(Collected data entries)

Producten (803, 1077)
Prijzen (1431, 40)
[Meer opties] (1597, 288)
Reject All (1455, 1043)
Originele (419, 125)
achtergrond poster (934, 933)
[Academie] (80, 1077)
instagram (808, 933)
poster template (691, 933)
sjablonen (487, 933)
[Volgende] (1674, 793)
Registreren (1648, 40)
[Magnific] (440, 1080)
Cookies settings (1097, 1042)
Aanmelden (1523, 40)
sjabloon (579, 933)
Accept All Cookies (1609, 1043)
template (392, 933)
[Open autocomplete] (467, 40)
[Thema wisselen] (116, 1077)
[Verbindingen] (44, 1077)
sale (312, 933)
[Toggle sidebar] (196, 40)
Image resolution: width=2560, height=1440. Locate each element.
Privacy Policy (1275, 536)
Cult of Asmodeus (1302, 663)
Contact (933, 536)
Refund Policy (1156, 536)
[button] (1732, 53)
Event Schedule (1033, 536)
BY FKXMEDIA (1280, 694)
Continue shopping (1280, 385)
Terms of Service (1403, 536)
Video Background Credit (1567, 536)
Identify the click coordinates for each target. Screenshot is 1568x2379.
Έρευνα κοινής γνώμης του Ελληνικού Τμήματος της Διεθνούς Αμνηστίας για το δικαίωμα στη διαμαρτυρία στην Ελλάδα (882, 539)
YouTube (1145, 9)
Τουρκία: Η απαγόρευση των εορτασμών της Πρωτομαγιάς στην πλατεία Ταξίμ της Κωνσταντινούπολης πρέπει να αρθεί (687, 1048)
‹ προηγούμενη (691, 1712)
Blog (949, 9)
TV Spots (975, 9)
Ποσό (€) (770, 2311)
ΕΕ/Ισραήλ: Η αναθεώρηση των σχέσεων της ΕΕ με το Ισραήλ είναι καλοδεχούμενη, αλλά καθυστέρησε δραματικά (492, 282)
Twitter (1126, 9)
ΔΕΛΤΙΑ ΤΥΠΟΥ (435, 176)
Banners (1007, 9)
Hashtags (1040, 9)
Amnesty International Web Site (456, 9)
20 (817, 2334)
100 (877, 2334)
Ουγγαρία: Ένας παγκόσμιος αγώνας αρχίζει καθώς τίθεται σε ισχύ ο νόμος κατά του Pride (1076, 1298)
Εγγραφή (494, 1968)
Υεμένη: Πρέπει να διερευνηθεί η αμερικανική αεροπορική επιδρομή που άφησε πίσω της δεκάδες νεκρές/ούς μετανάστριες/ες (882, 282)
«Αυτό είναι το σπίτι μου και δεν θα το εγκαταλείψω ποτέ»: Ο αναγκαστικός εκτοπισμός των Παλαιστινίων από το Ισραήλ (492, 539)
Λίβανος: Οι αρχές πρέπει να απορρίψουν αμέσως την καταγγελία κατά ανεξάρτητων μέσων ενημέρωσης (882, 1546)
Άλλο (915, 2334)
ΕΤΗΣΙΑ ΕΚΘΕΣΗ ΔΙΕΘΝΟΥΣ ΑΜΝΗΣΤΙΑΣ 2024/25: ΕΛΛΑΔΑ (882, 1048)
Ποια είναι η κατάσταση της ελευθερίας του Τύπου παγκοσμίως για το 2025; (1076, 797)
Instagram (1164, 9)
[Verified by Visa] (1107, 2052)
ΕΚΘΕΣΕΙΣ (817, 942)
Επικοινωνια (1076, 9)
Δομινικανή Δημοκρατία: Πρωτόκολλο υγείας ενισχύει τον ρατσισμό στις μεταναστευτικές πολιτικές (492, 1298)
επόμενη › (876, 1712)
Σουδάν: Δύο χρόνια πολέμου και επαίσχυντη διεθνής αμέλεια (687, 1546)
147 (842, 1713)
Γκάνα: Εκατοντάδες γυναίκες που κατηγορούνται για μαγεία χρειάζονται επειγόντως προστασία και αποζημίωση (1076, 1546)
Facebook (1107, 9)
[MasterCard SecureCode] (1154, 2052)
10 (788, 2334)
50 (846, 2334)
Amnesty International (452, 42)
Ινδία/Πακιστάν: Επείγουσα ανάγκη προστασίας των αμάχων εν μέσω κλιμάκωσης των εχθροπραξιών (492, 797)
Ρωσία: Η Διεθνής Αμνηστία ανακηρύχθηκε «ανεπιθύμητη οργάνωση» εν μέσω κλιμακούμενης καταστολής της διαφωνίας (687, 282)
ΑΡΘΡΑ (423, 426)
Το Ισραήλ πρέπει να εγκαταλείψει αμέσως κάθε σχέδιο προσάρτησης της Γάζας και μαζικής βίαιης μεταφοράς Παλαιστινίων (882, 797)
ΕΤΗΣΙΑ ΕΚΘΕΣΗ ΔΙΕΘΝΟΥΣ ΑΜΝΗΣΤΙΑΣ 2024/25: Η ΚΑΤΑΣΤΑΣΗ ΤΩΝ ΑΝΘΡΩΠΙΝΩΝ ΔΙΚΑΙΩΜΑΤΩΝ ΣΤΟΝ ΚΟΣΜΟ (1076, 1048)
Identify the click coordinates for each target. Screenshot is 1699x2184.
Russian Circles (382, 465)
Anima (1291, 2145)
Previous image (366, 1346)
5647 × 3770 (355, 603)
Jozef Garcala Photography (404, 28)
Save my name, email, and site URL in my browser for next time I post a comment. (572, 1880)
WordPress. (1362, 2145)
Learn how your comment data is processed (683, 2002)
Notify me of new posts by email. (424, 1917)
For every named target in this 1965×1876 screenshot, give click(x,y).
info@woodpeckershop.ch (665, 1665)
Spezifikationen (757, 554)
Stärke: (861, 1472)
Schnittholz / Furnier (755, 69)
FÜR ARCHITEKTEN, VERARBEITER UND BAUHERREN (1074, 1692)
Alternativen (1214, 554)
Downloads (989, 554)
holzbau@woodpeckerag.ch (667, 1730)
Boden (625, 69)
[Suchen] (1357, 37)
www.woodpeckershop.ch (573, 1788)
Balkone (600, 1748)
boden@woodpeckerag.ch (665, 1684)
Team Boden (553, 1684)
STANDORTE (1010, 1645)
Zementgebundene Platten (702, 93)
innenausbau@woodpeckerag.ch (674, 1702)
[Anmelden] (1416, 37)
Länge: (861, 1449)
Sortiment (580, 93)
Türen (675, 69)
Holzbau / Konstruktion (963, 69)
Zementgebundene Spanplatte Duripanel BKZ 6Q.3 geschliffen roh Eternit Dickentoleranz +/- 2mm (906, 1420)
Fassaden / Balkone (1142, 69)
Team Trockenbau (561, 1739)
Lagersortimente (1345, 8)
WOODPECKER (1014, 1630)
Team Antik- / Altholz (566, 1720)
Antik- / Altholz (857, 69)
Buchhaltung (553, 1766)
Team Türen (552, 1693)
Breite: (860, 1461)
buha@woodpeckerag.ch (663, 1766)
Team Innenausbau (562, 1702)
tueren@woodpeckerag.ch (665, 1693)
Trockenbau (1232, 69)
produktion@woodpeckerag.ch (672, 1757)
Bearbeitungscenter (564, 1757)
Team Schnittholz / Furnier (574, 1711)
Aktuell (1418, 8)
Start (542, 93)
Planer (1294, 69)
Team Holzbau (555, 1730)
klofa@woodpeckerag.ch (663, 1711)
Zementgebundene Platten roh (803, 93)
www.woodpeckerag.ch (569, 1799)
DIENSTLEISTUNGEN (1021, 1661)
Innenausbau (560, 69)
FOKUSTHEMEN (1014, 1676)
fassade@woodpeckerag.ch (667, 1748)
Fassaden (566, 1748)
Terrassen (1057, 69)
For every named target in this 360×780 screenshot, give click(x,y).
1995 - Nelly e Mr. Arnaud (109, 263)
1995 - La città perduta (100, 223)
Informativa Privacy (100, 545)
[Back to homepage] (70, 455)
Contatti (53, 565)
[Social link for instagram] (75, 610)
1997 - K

**WHAT YOU SHOULD DO**
Transcribe the data above in full, keeping every word as it is.

**SOLUTION FOR THIS PROBLEM**
Producten (803, 1077)
Prijzen (1431, 40)
[Meer opties] (1597, 288)
Reject All (1455, 1043)
Originele (419, 125)
achtergrond poster (934, 933)
[Academie] (80, 1077)
instagram (808, 933)
poster template (691, 933)
sjablonen (487, 933)
[Volgende] (1674, 793)
Registreren (1648, 40)
[Magnific] (440, 1080)
Cookies settings (1097, 1042)
Aanmelden (1523, 40)
sjabloon (579, 933)
Accept All Cookies (1609, 1043)
template (392, 933)
[Open autocomplete] (467, 40)
[Thema wisselen] (116, 1077)
[Verbindingen] (44, 1077)
sale (312, 933)
[Toggle sidebar] (196, 40)
Image resolution: width=2560, height=1440. Locate each element.
Privacy Policy (1275, 536)
Cult of Asmodeus (1302, 663)
Contact (933, 536)
Refund Policy (1156, 536)
[button] (1732, 53)
Event Schedule (1033, 536)
BY FKXMEDIA (1280, 694)
Continue shopping (1280, 385)
Terms of Service (1403, 536)
Video Background Credit (1567, 536)
Identify the click coordinates for each target. Screenshot is 1568x2379.
Έρευνα κοινής γνώμης του Ελληνικού Τμήματος της Διεθνούς Αμνηστίας για το δικαίωμα στη διαμαρτυρία στην Ελλάδα (882, 539)
YouTube (1145, 9)
Τουρκία: Η απαγόρευση των εορτασμών της Πρωτομαγιάς στην πλατεία Ταξίμ της Κωνσταντινούπολης πρέπει να αρθεί (687, 1048)
‹ προηγούμενη (691, 1712)
Blog (949, 9)
TV Spots (975, 9)
Ποσό (€) (770, 2311)
ΕΕ/Ισραήλ: Η αναθεώρηση των σχέσεων της ΕΕ με το Ισραήλ είναι καλοδεχούμενη, αλλά καθυστέρησε δραματικά (492, 282)
Twitter (1126, 9)
ΔΕΛΤΙΑ ΤΥΠΟΥ (435, 176)
Banners (1007, 9)
Hashtags (1040, 9)
Amnesty International Web Site (456, 9)
20 (817, 2334)
100 (877, 2334)
Ουγγαρία: Ένας παγκόσμιος αγώνας αρχίζει καθώς τίθεται σε ισχύ ο νόμος κατά του Pride (1076, 1298)
Εγγραφή (494, 1968)
Υεμένη: Πρέπει να διερευνηθεί η αμερικανική αεροπορική επιδρομή που άφησε πίσω της δεκάδες νεκρές/ούς μετανάστριες/ες (882, 282)
«Αυτό είναι το σπίτι μου και δεν θα το εγκαταλείψω ποτέ»: Ο αναγκαστικός εκτοπισμός των Παλαιστινίων από το Ισραήλ (492, 539)
Λίβανος: Οι αρχές πρέπει να απορρίψουν αμέσως την καταγγελία κατά ανεξάρτητων μέσων ενημέρωσης (882, 1546)
Άλλο (915, 2334)
ΕΤΗΣΙΑ ΕΚΘΕΣΗ ΔΙΕΘΝΟΥΣ ΑΜΝΗΣΤΙΑΣ 2024/25: ΕΛΛΑΔΑ (882, 1048)
Ποια είναι η κατάσταση της ελευθερίας του Τύπου παγκοσμίως για το 2025; (1076, 797)
Instagram (1164, 9)
[Verified by Visa] (1107, 2052)
ΕΚΘΕΣΕΙΣ (817, 942)
Επικοινωνια (1076, 9)
Δομινικανή Δημοκρατία: Πρωτόκολλο υγείας ενισχύει τον ρατσισμό στις μεταναστευτικές πολιτικές (492, 1298)
επόμενη › (876, 1712)
Σουδάν: Δύο χρόνια πολέμου και επαίσχυντη διεθνής αμέλεια (687, 1546)
147 (842, 1713)
Γκάνα: Εκατοντάδες γυναίκες που κατηγορούνται για μαγεία χρειάζονται επειγόντως προστασία και αποζημίωση (1076, 1546)
Facebook (1107, 9)
[MasterCard SecureCode] (1154, 2052)
10 (788, 2334)
50 (846, 2334)
Amnesty International (452, 42)
Ινδία/Πακιστάν: Επείγουσα ανάγκη προστασίας των αμάχων εν μέσω κλιμάκωσης των εχθροπραξιών (492, 797)
Ρωσία: Η Διεθνής Αμνηστία ανακηρύχθηκε «ανεπιθύμητη οργάνωση» εν μέσω κλιμακούμενης καταστολής της διαφωνίας (687, 282)
ΑΡΘΡΑ (423, 426)
Το Ισραήλ πρέπει να εγκαταλείψει αμέσως κάθε σχέδιο προσάρτησης της Γάζας και μαζικής βίαιης μεταφοράς Παλαιστινίων (882, 797)
ΕΤΗΣΙΑ ΕΚΘΕΣΗ ΔΙΕΘΝΟΥΣ ΑΜΝΗΣΤΙΑΣ 2024/25: Η ΚΑΤΑΣΤΑΣΗ ΤΩΝ ΑΝΘΡΩΠΙΝΩΝ ΔΙΚΑΙΩΜΑΤΩΝ ΣΤΟΝ ΚΟΣΜΟ (1076, 1048)
Identify the click coordinates for each target. Screenshot is 1699x2184.
Russian Circles (382, 465)
Anima (1291, 2145)
Previous image (366, 1346)
5647 × 3770 (355, 603)
Jozef Garcala Photography (404, 28)
Save my name, email, and site URL in my browser for next time I post a comment. (572, 1880)
WordPress. (1362, 2145)
Learn how your comment data is processed (683, 2002)
Notify me of new posts by email. (424, 1917)
For every named target in this 1965×1876 screenshot, give click(x,y).
info@woodpeckershop.ch (665, 1665)
Spezifikationen (757, 554)
Stärke: (861, 1472)
Schnittholz / Furnier (755, 69)
FÜR ARCHITEKTEN, VERARBEITER UND BAUHERREN (1074, 1692)
Alternativen (1214, 554)
Downloads (989, 554)
holzbau@woodpeckerag.ch (667, 1730)
Boden (625, 69)
[Suchen] (1357, 37)
www.woodpeckershop.ch (573, 1788)
Balkone (600, 1748)
boden@woodpeckerag.ch (665, 1684)
Team Boden (553, 1684)
STANDORTE (1010, 1645)
Zementgebundene Platten (702, 93)
innenausbau@woodpeckerag.ch (674, 1702)
[Anmelden] (1416, 37)
Länge: (861, 1449)
Sortiment (580, 93)
Türen (675, 69)
Holzbau / Konstruktion (963, 69)
Zementgebundene Spanplatte Duripanel BKZ 6Q.3 geschliffen roh Eternit Dickentoleranz +/- 2mm (906, 1420)
Fassaden / Balkone (1142, 69)
Team Trockenbau (561, 1739)
Lagersortimente (1345, 8)
WOODPECKER (1014, 1630)
Team Antik- / Altholz (566, 1720)
Antik- / Altholz (857, 69)
Buchhaltung (553, 1766)
Team Türen (552, 1693)
Breite: (860, 1461)
buha@woodpeckerag.ch (663, 1766)
Team Innenausbau (562, 1702)
tueren@woodpeckerag.ch (665, 1693)
Trockenbau (1232, 69)
produktion@woodpeckerag.ch (672, 1757)
Bearbeitungscenter (564, 1757)
Team Schnittholz / Furnier (574, 1711)
Aktuell (1418, 8)
Start (542, 93)
Planer (1294, 69)
Team Holzbau (555, 1730)
klofa@woodpeckerag.ch (663, 1711)
Zementgebundene Platten roh (803, 93)
www.woodpeckerag.ch (569, 1799)
DIENSTLEISTUNGEN (1021, 1661)
Innenausbau (560, 69)
FOKUSTHEMEN (1014, 1676)
fassade@woodpeckerag.ch (667, 1748)
Fassaden (566, 1748)
Terrassen (1057, 69)
For every named target in this 360×780 screenshot, give click(x,y).
1995 - Nelly e Mr. Arnaud (109, 263)
1995 - La città perduta (100, 223)
Informativa Privacy (100, 545)
[Back to homepage] (70, 455)
Contatti (53, 565)
[Social link for instagram] (75, 610)
1997 - K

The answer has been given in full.